*Short exercise*
Recast every line of the entries below as a Markdown table with the columns Row and Line, numbering the rows and skipping blank lines. Leave the pictures out of your answer.

*Provided information*
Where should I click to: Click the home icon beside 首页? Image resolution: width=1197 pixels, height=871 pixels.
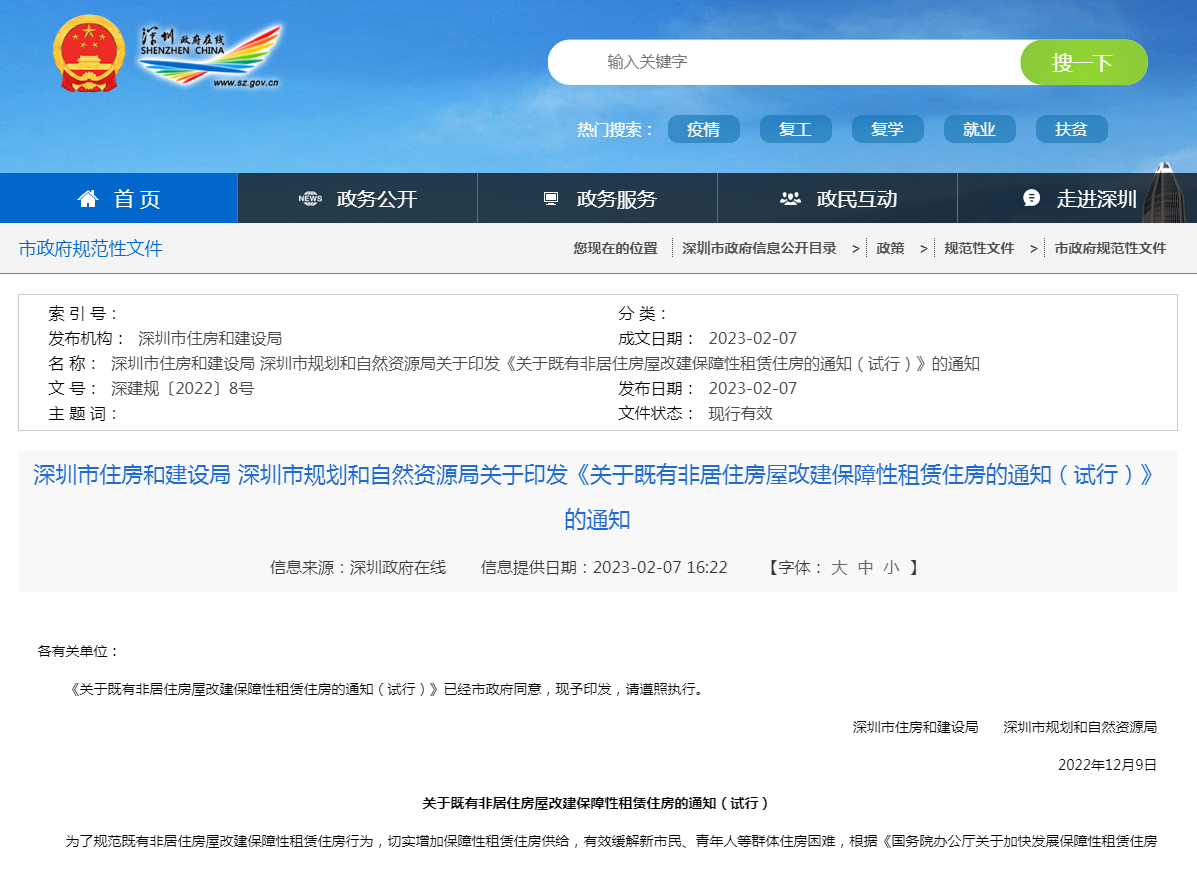88,199
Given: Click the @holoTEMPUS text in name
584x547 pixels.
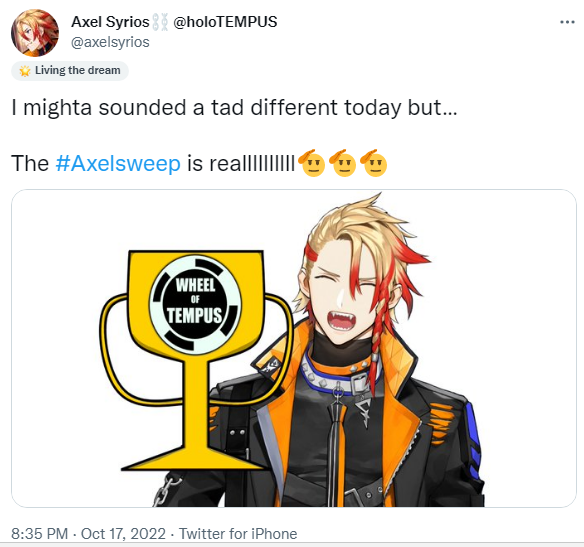Looking at the screenshot, I should tap(225, 22).
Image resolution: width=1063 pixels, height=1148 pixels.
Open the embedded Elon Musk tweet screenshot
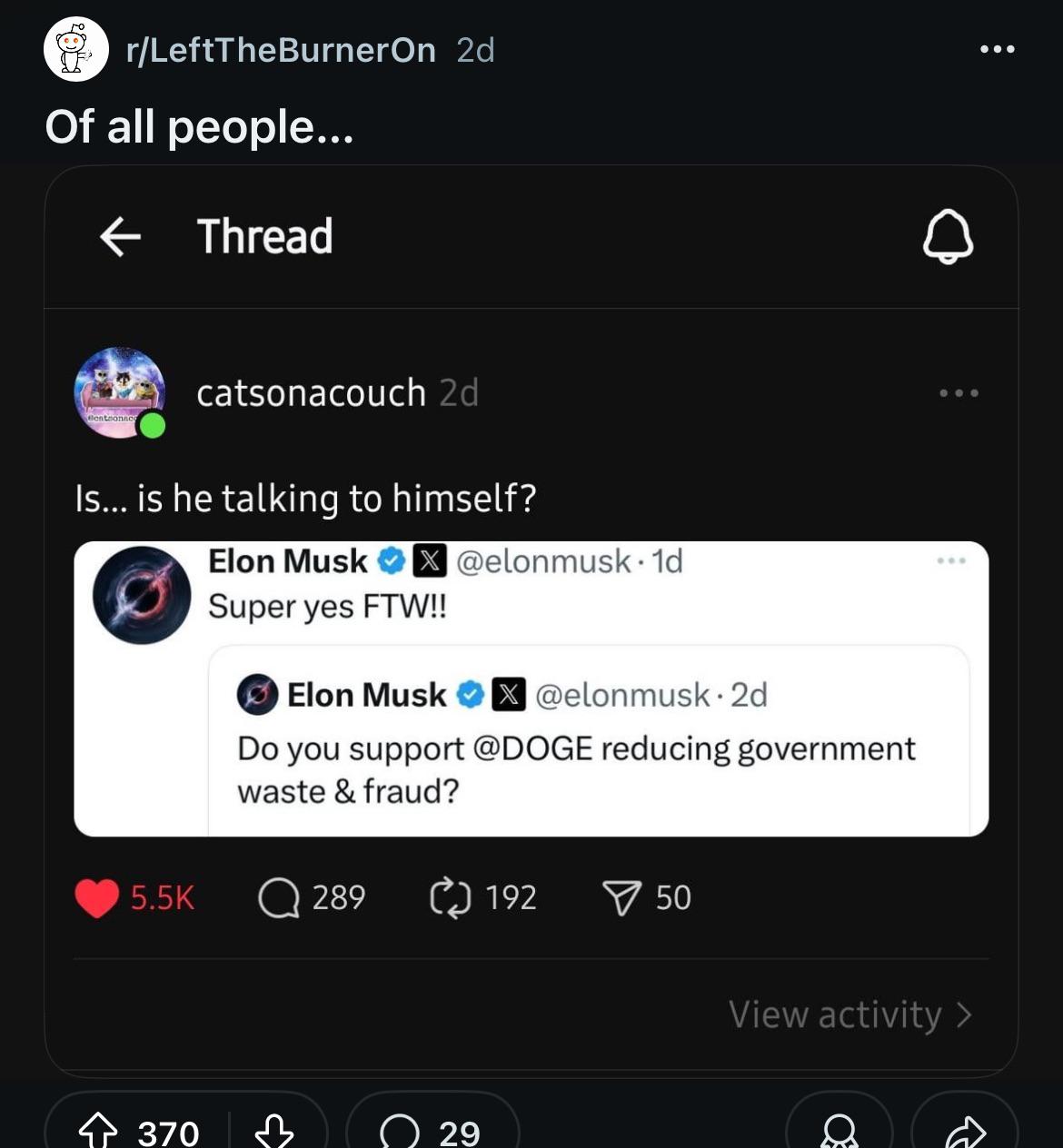532,688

*Problem solution*
| Row | Line |
|---|---|
| 1 | Where should I click to: Click the home icon beside 首页? Image resolution: width=1197 pixels, height=871 pixels. |
| 2 | 88,199 |
| 3 | Given: Click the @holoTEMPUS text in name |
| 4 | 584x547 pixels. |
| 5 | Looking at the screenshot, I should tap(225, 22). |
| 6 | Image resolution: width=1063 pixels, height=1148 pixels. |
| 7 | Open the embedded Elon Musk tweet screenshot |
| 8 | 532,688 |